# [Exercise]
Rewrite every line starting at the one containing "Task: Click the Slider Field heading" and ending at the one containing "Action: (x=144, y=139)", requests included, with each coordinate in the answers multiplied by 0.6 and rounded to a whole number, halves rounded up. Leave the pictures out of your answer.

# [Records for the task]
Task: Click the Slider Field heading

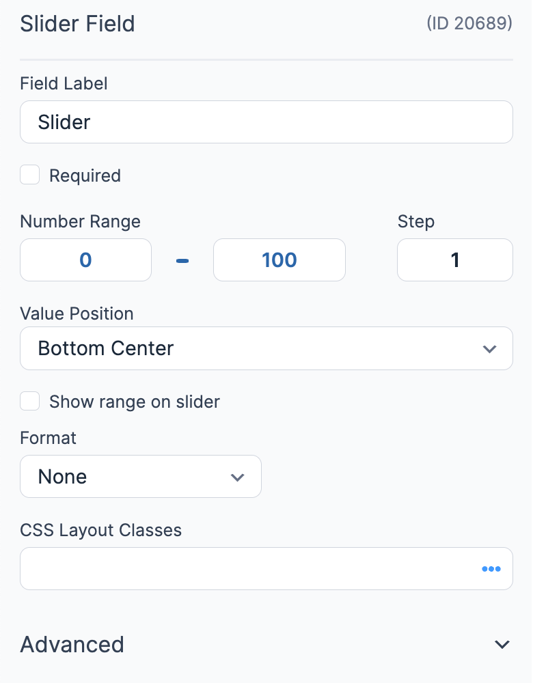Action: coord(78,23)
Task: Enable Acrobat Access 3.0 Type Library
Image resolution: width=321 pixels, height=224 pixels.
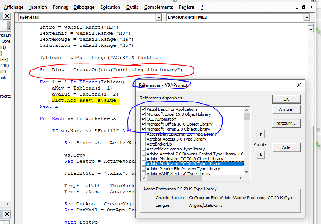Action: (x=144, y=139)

==

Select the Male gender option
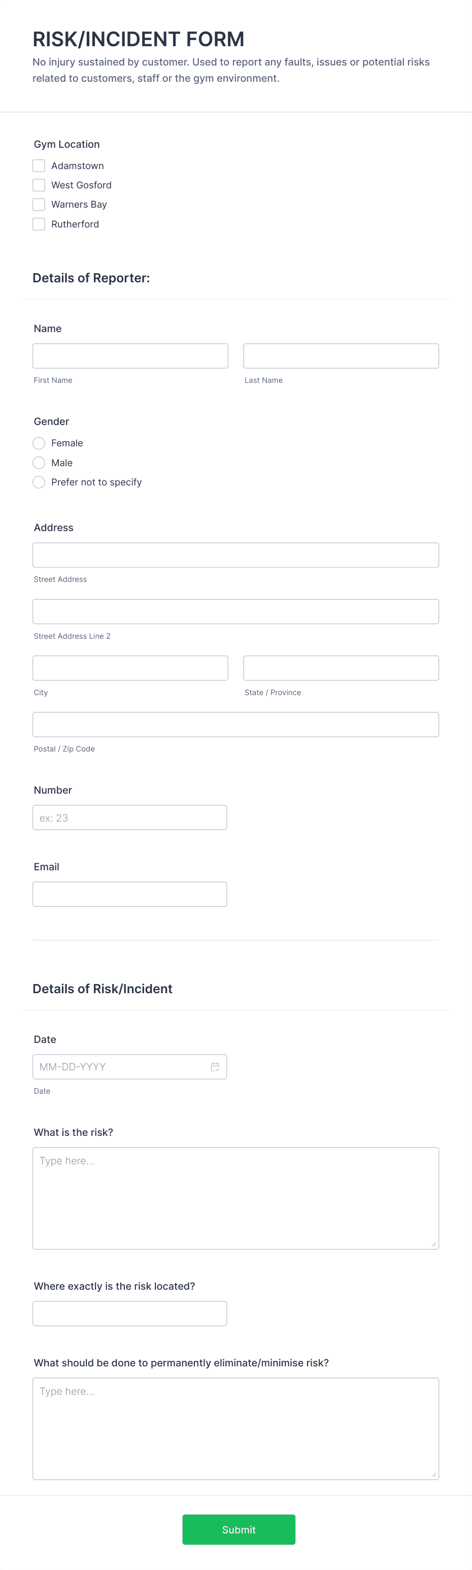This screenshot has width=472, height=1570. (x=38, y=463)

==

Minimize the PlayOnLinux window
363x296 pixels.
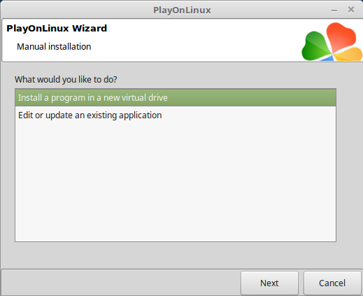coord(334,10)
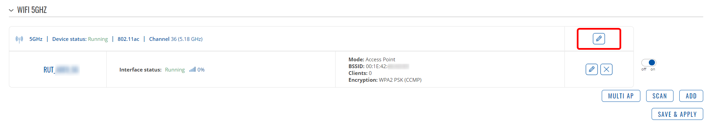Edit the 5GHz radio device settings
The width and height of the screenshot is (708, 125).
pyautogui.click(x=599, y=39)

# [In response]
Task: Click the Slider Field heading

Action: coord(47,14)
Task: Enable Acrobat Access 3.0 Type Library
Image resolution: width=321 pixels, height=224 pixels.
Action: (x=86, y=83)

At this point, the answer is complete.